Zitat
.......Der kleine muss doch sozialisiert und mit der Welt bekannt gemacht werden? 15 min reichen ja grad mal um den Park zu erreichen und gleich zurück zu gehen. Wie soll er da andere Hunde, Menschen oder sonstige Umwelteindrücke sammeln?
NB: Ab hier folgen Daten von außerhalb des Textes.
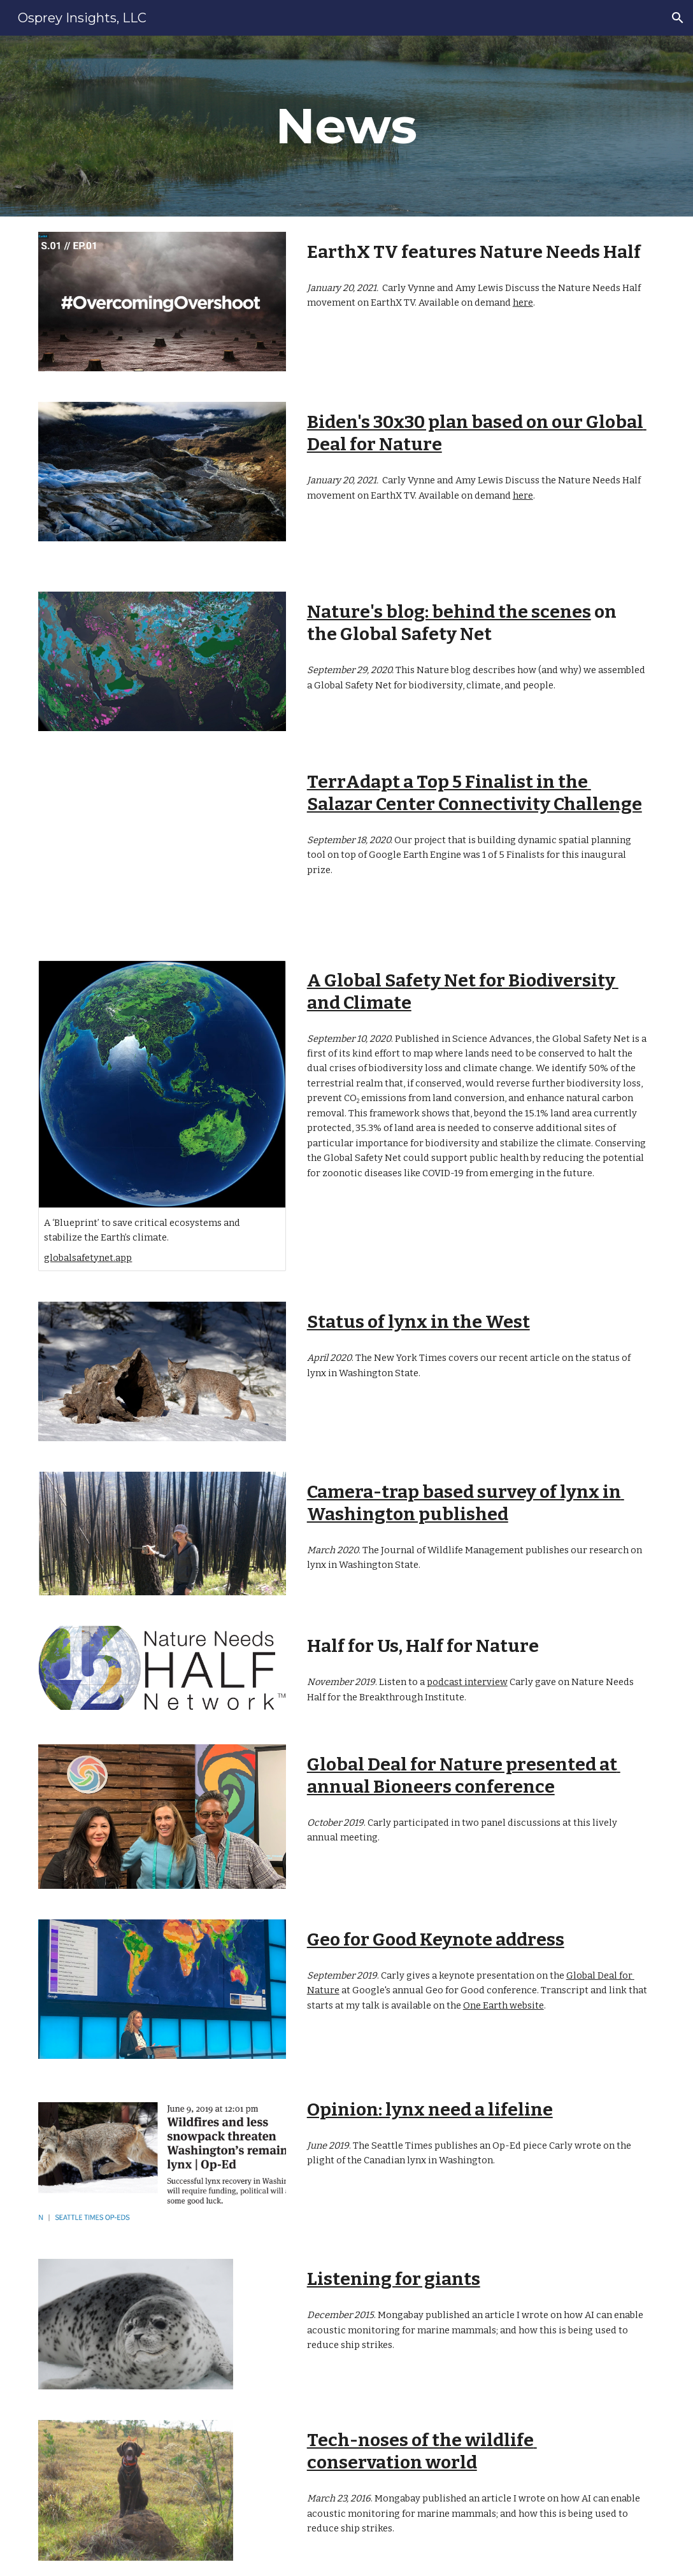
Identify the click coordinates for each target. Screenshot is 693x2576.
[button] (677, 18)
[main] (347, 126)
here (523, 302)
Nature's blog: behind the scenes (449, 611)
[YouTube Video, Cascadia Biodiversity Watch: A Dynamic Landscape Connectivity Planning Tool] (162, 846)
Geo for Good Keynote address (435, 1939)
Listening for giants (393, 2278)
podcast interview (467, 1682)
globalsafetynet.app (88, 1257)
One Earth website (503, 2005)
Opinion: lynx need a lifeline (430, 2109)
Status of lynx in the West (418, 1321)
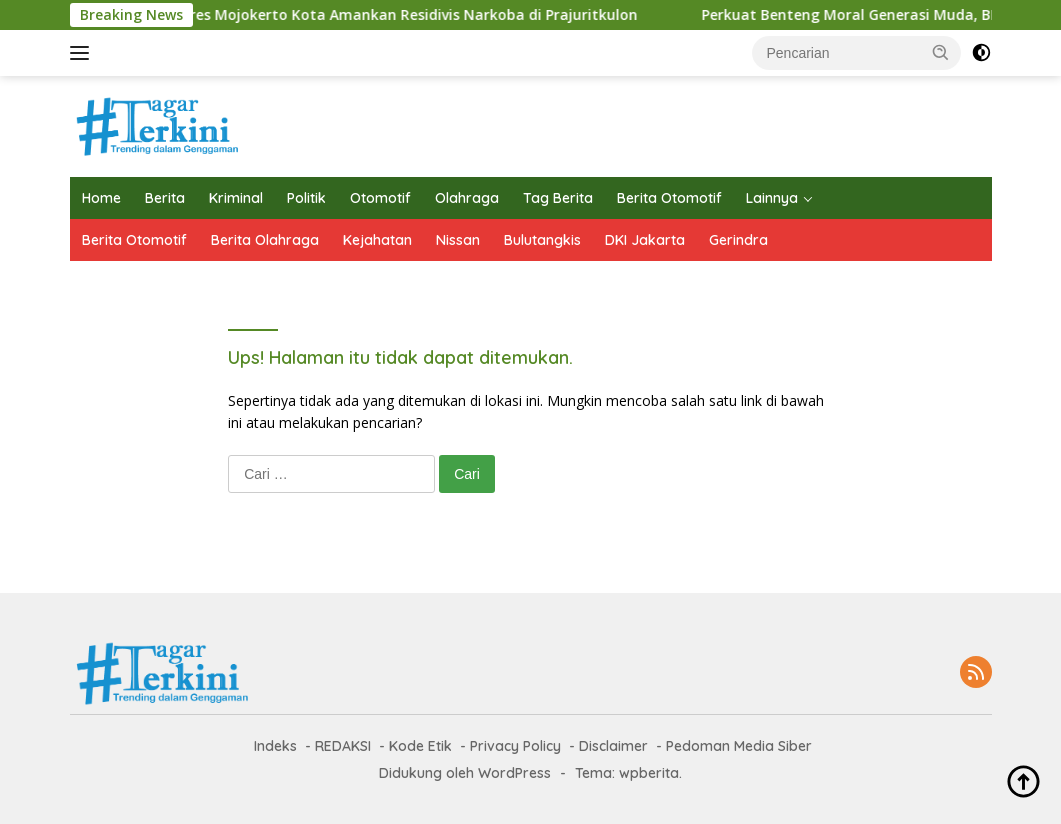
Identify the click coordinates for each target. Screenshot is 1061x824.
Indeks (275, 746)
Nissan (458, 240)
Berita (165, 198)
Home (101, 198)
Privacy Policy (515, 746)
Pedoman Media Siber (739, 746)
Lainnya (772, 198)
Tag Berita (558, 198)
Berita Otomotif (669, 198)
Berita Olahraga (265, 240)
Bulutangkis (542, 240)
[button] (941, 52)
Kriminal (236, 198)
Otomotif (380, 198)
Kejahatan (377, 240)
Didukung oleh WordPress (465, 773)
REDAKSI (343, 746)
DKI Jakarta (645, 240)
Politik (306, 198)
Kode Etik (420, 746)
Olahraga (467, 198)
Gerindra (738, 240)
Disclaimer (613, 746)
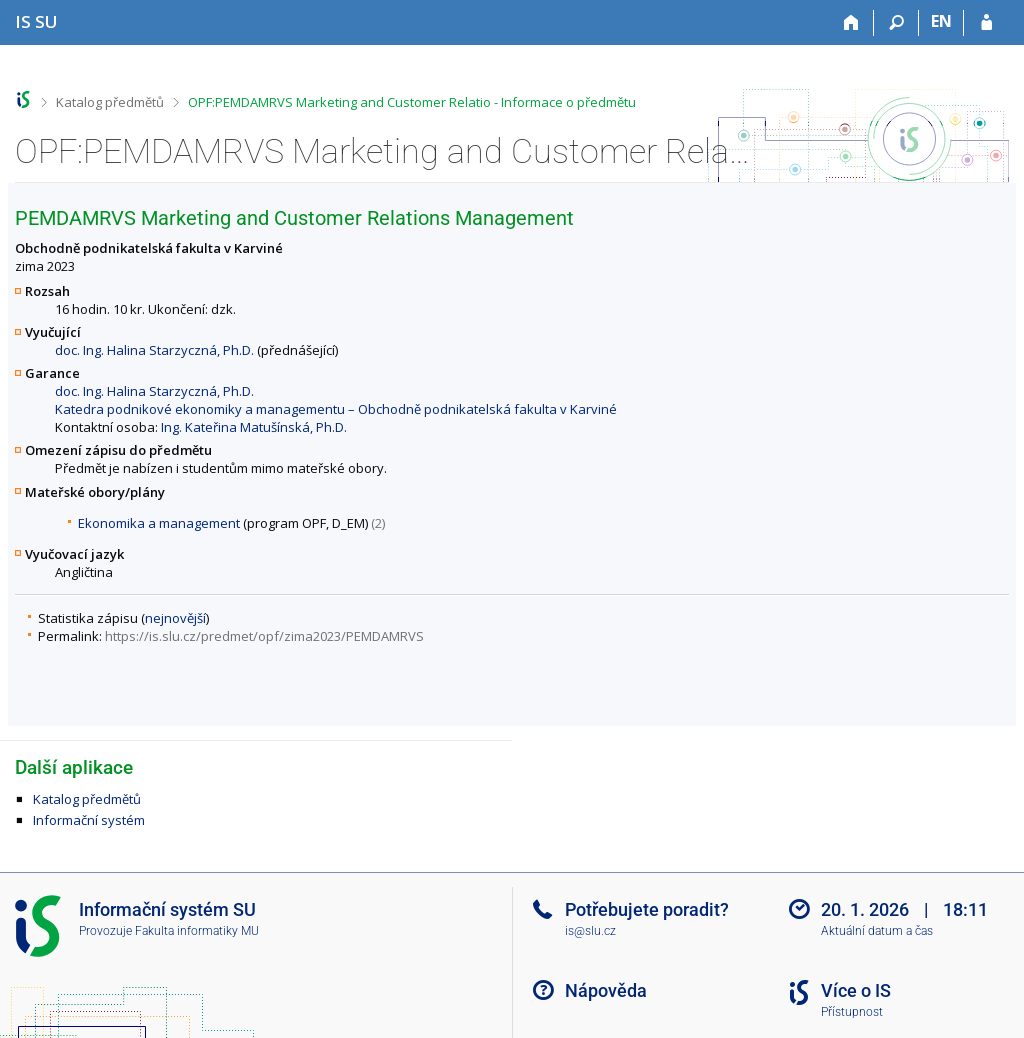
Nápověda (606, 990)
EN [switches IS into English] (941, 21)
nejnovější (175, 618)
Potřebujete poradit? (647, 909)
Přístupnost (852, 1012)
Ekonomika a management (159, 523)
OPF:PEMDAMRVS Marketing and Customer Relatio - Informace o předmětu (412, 102)
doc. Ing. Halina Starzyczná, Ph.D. (154, 350)
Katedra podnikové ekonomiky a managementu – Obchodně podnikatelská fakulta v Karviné (336, 409)
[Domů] (851, 23)
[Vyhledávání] (896, 23)
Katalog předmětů (110, 102)
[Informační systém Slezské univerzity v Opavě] (36, 21)
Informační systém (89, 820)
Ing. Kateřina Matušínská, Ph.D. (254, 427)
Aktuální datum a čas (877, 931)
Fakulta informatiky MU (197, 931)
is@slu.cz (590, 931)
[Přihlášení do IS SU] (986, 23)
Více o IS (856, 990)
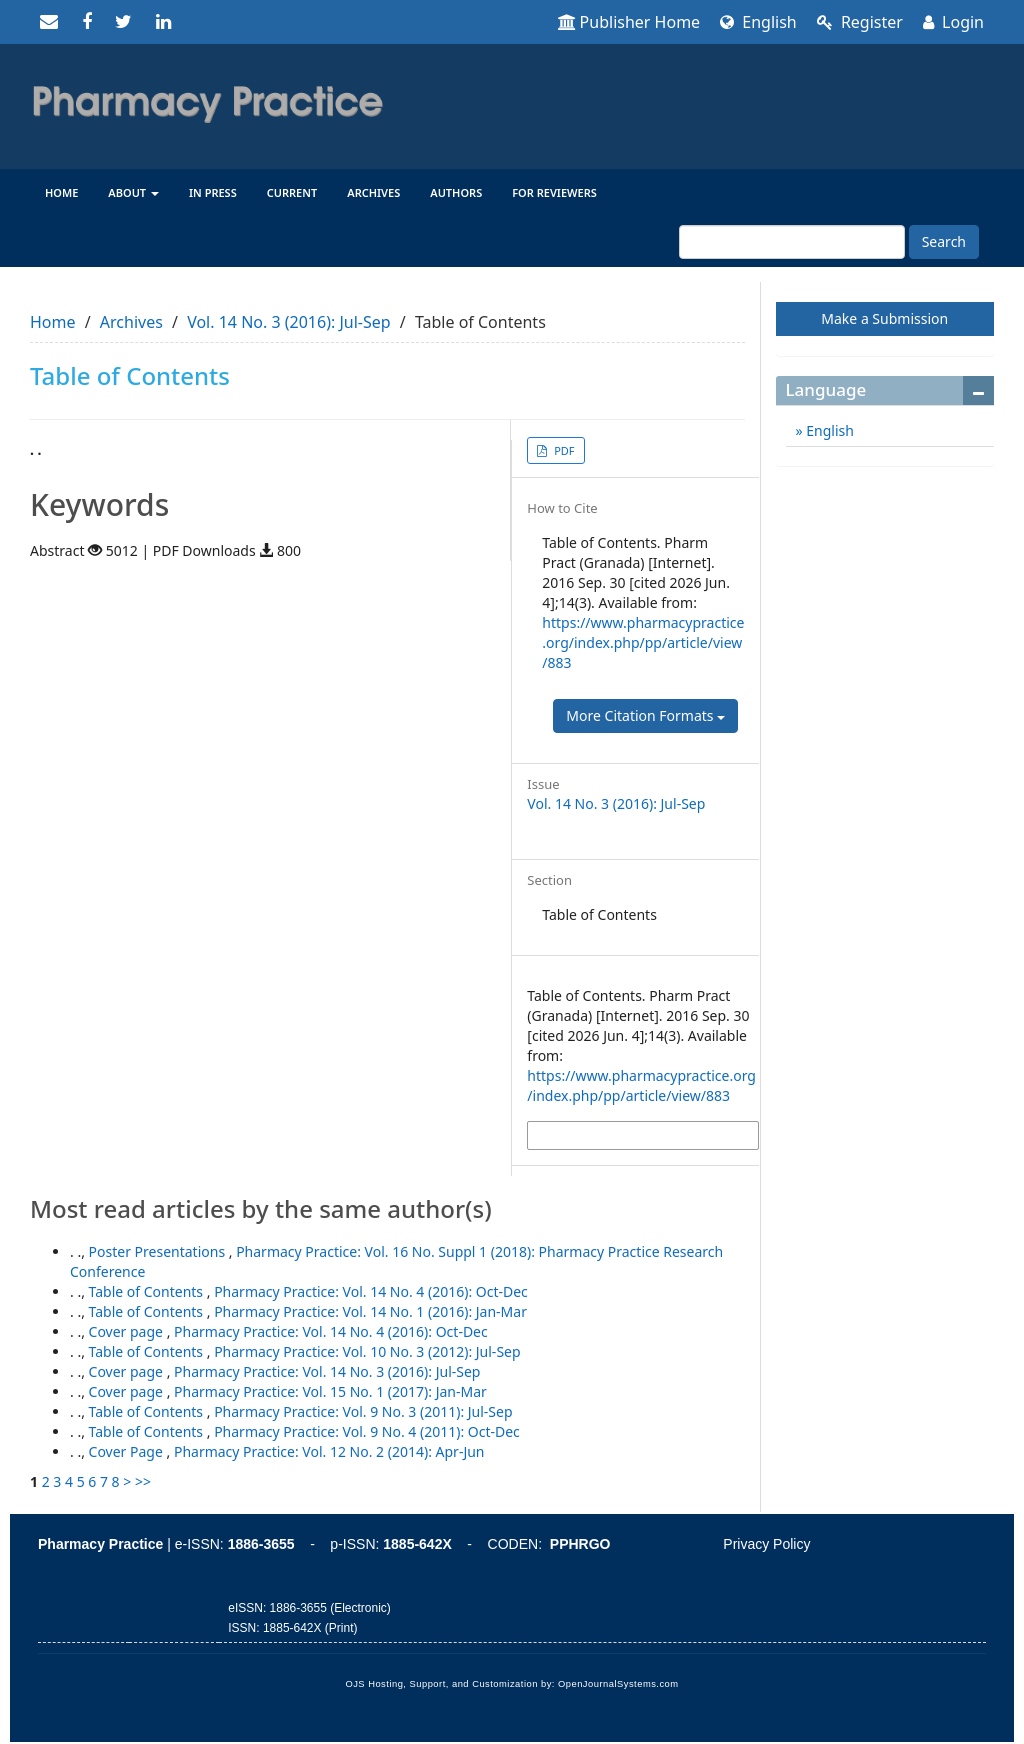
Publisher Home (629, 22)
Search (944, 241)
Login (953, 22)
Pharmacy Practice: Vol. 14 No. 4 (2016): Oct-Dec (371, 1291)
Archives (373, 192)
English (758, 22)
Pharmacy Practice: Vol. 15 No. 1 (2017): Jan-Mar (330, 1391)
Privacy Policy (766, 1544)
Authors (456, 192)
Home (61, 192)
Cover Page (128, 1451)
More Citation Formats (645, 715)
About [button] (133, 192)
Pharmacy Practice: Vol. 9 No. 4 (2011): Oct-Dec (367, 1431)
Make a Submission (884, 318)
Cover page (128, 1331)
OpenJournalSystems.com (618, 1684)
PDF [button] (562, 450)
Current (292, 192)
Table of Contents (148, 1291)
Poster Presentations (159, 1251)
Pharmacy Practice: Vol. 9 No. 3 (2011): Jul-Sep (363, 1411)
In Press (213, 192)
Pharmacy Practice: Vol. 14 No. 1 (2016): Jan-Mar (370, 1311)
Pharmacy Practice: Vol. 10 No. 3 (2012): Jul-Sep (367, 1351)
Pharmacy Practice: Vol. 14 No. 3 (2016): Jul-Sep (327, 1371)
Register (860, 22)
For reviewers (554, 192)
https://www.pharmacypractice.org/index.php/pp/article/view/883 (643, 642)
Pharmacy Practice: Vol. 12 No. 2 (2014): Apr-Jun (329, 1451)
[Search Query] (792, 242)
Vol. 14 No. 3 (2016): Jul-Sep (288, 322)
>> (143, 1481)
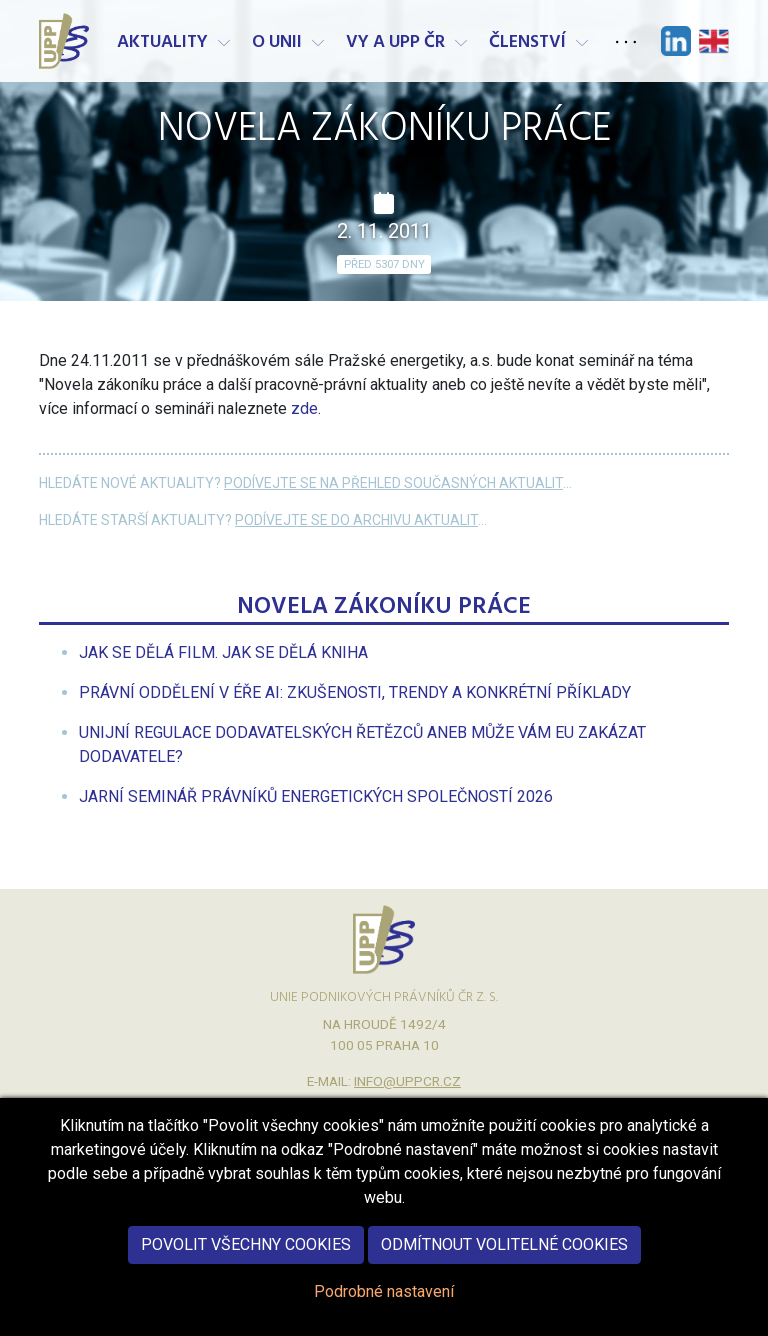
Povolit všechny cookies (246, 1266)
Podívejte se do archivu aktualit (356, 520)
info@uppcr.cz (407, 1081)
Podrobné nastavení (384, 1313)
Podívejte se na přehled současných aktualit (393, 483)
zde (304, 408)
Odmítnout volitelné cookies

Und wenn ich ihn jetzt abgesehen vom Gassigehen im Park wochenlang nur im Auto rumchauffier, wie kommt er denn dann klar wenn wir auf einmal auf Bus umsteigen mit dutzenden Leuten und durch die Innenstadt laufen, wenn er das nie kennengelernt hat? .......
Ich könnte natürlich mal morgen probieren nur kurz 15 Minuten raus und dann im Bus nur auf dem Schoss halten statt ihn rumschnuppern zu lassen und von der Bushhaltestelle zur Arbeit tragen statt gehen? ......
Also - mit der Sozialisierung, das wird völlig "überbewertet": klar muß der Kleine Vieles kennenlernen. Aber die ersten Busfahrten macht man da doch dann, wenn nix los ist in den Öffis (von der Tageszeit her), und dann eben mal nur eine Station, und dann weider heim, wo er das erstmal verarbeiten kann! Andere Menschen kann er auch auf kurzen Strecken oder Gassistrecken kennenlernen, der muß nicht in 4 Wochen die ganze Welt kennenlernen. Er darf auch mal kurz in der Innenstadt spazierengehen - aber die ersten Male halt net Samstag früh im Einkaufsrausch-Chaos, sondern vielleicht Montag Abend, wo nix los ist und dann auch net gleich unbedingt Zentrum, sondern vielleicht erstmal ne belebte Gegend, die aber für ihn noch überschaubar ist, und nicht für 7 Stunden, sondern mal 15 Minute. Und man muß auch net durchlaufen, sondern kann auch auf ner Bank sitzen udn ihn das Treiben einfach kennenlernen lassen. Hat den Vorteil, daß er sich das aus der Entfernung ansehen kann, er sich auf nichts anderes konzentrieren muß (z.B. anständig an der Leine gehen), und sich evtl. lernt, gleich zu entspannen, sodaß er später in der Stadt nicht immer auf 180 ist, weil er gelernt hat "Stadt= spannend, aufregend, action". Also alles in Maßen, nicht in Massen!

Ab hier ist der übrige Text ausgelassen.